The City Wants Housing For The Homeless. A Nonprofit Wants To Keep Its Playground. Who Wins?
A conflict over a parcel of land in Echo Park is pitting the city against a local nonprofit organization.
The dispute stems from a small plot located behind the offices of El Centro del Pueblo, an organization that works to mitigate the effects of gang violence on communities and young people. The 27,425 square foot area, which El Centro del Pueblo leases from the city on a month-to-month basis, currently includes a basketball court, handball court and volleyball court.
Two years ago, the city conducted an assessment to identify properties that could be redeveloped or repurposed to house homeless people, according to Christine Peters, the policy director for Councilmember Mitch O'Farrell. El Centro del Pueblo is located in his district. More than 700 sites made the list, including the organization's playground and recreation area.
After deliberation, city officials selected the area for redevelopment.
According to Peters, the land was ultimately chosen because zoning regulations would allow a larger number of units to be constructed than other parcels in the district, and because those other parcels would be more costly to redevelop.
"We were tasked with [figuring] out which of our Echo Park parcels would be the most feasible for redevelopment at the least cost," said Peters. "We had to do a cost-benefit analysis... The obvious choice became this particular lot."
Helen Sanchez, a spokeswoman for El Centro del Pueblo, said the courts provide a safe space for kids and teenagers in the neighborhood to hang out. Because the organization's offices abutt the recreation area, she added, trained staff can monitor the children, some of whom have emotional issues.
For that reason, she said, recreating that space isn't as easy as "you can build another playground, no big deal."
At Wednesday's City Council meeting, demonstrators who want to save El Centro del Pueblo's recreation area made it clear that they support more housing for the homeless in their neighborhood, but they wondered why it couldn't be on a different lot.
"I'm here to urge you not to take services away from one vulnerable population to serve another vulnerable population," said one demonstrator during public comment.
City officials say they will do their best to rebuild the basketball court and other amenities on which El Centro del Pueblo relies. Peters said that attempts to involve representatives from the organization in deciding which parts will be rebuilt have been rebuffed.
"We keep asking them for input on what's important for them [but] they refuse to participate in the conversation," she said. "All they are telling us now is they don't want us to do it."

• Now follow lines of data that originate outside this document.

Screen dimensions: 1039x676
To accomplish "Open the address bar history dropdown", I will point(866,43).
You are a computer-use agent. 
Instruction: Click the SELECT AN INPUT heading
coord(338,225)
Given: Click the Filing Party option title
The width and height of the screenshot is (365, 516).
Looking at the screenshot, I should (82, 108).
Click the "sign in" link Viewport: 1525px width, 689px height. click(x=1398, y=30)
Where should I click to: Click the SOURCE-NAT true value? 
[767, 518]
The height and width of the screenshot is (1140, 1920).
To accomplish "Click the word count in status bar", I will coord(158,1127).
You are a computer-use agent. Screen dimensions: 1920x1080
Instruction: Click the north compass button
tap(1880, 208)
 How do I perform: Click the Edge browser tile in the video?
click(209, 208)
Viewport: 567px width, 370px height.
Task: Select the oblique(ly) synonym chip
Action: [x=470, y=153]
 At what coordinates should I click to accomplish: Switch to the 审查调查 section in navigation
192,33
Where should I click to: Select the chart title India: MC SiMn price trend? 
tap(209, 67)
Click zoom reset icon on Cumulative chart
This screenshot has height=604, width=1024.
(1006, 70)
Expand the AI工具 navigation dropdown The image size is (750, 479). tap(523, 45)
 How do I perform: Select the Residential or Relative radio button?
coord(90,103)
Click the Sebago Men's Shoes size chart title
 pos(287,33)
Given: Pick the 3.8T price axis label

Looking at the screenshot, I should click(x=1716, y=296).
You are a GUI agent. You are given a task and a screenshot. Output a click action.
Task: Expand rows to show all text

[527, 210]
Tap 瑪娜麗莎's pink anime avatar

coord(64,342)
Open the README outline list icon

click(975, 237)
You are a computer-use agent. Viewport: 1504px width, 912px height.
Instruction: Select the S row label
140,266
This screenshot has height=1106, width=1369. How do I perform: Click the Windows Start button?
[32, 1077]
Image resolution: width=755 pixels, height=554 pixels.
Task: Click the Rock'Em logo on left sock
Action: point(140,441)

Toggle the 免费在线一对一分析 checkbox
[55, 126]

Sanchez, meanwhile, said that the city's approach has been "a non-starter."
"It's just kind of like, 'This is going to happen, figure out what you want,'" she said. "And that's not acceptable."
According to representatives from O'Farrell's office, the city will begin soliciting proposals for the new building in September. Meanwhile, representatives at El Centro del Pueblo hope to be able to meet with O'Farrell.
"They want to sit down with him personally," said Sanchez, "and have a discussion."